Does the author know anything about "primitive communities"? It seems as if he thinks life was better back then. With all the tribal wars and weird cultural beliefs, just as pygmies and tribes in the Amazonas region still have.

>What was produced […] was not the private property of the hunter or the hunting party or of the gatherer(s) but was to be shared out among all the members of the group on an equitable basis.

Source? None. Nobody knows. In some tribes there are quite steep hierarchies, so not everyone gets the same, even if the group is small.

>[settled agricultural communities] meant the end of free access to the means of production that had obtained in hunter-gatherer societies.

Yes, because there never was a mixture of these nomadic and settled lifestyles. Sure. Look at Agropastoralism. In my mother tongue are several words for "half-nomads". This just shows how little the author knows on this subject.

I won't bother to comment the rest of this sophistry.

It's stupid to see this marxism meme forced upon this subject. All the categories marxist think in are of no importance to these communities. Just as social ideas were around before Marx was born, but everytime someone wants to start a social movement marxist are there to claim that it's all their idea.

Marxism failed every time, so now they claim that it worked in societies we hardly know anything about. To claim anything in that regard shows how desperate marxists are.


 No.941

>>808

> Some people in the stone age used shells as currency

I'd like a citation for that, because it looks to me like the first currencies don't show up until certainly well after around 9000 BC, which represents the dawn of agriculture and the simultaneous development of class society.

> It seems as if he thinks life was better back then

Where is that implied?

> because there never was a mixture of these nomadic and settled lifestyles

When the author said "meant the end" they clearly meant for the majority, obviously some hunter-gatherers still exist. The fact that there are mixtures of these lifestyles doesn't change the fact that settled agriculture has massively affected how most human beings on this planet live.

And in reply to your final point - no one is claiming that Marxism existed in these societies. Learn to read. The term "primitive communism" simply refers to the fact that in pre-agrarian societies, there was no conception of private property. Of course there were still social hierarchies, no one would deny that, that's why we call it "primitive communism" rather than "democratic worker's communism", or something.


 No.992

File: 1456309129929.jpg (50.99 KB, 500x499, 500:499, later homo.jpg)

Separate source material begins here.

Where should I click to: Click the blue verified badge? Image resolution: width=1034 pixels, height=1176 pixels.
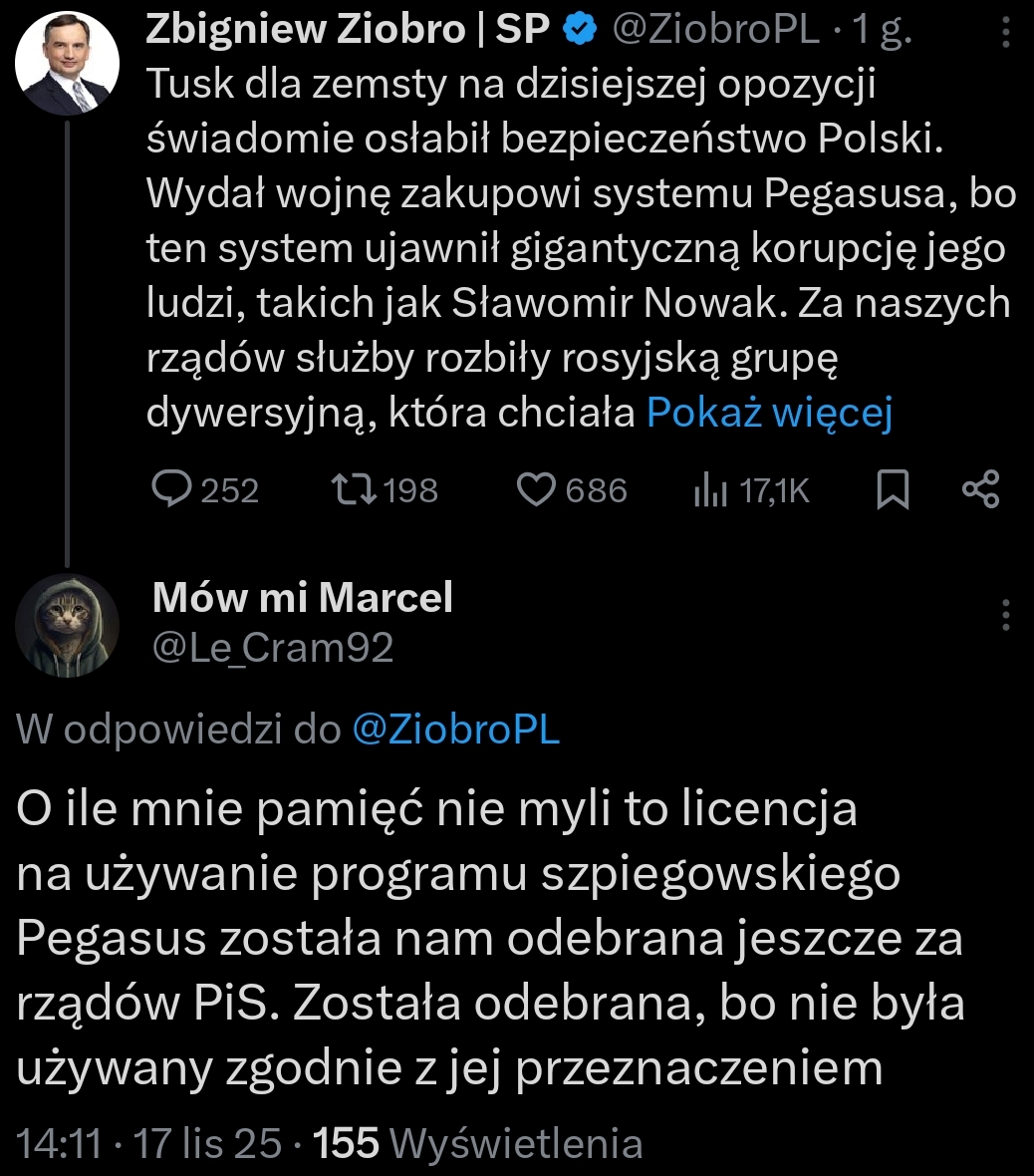[x=578, y=32]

This is a really good short pamphlet written by Engels in 1876 called "The Part played by Labour in the Transition from Ape to Man". It is unfinished, and is often published in "Dialectics of Nature", but was intended to be included in a larger work that was never completed.

https://www.marxists.org/archive/marx/works/1876/part-played-labour/


 No.1079

absolutely essential classic


 No.1081

File: 1458910120790-0.jpg (36.01 KB, 329x499, 329:499, engels origins of the fami….jpg)

File: 1458910120791-1.pdf (723.55 KB, engels_origin_family_priva….pdf)

Engels - "The Origin of the Family, Private Property and the State".

For a fundamental Marxist understanding of the origin and historical development of the most fundamental building blocks of human societies.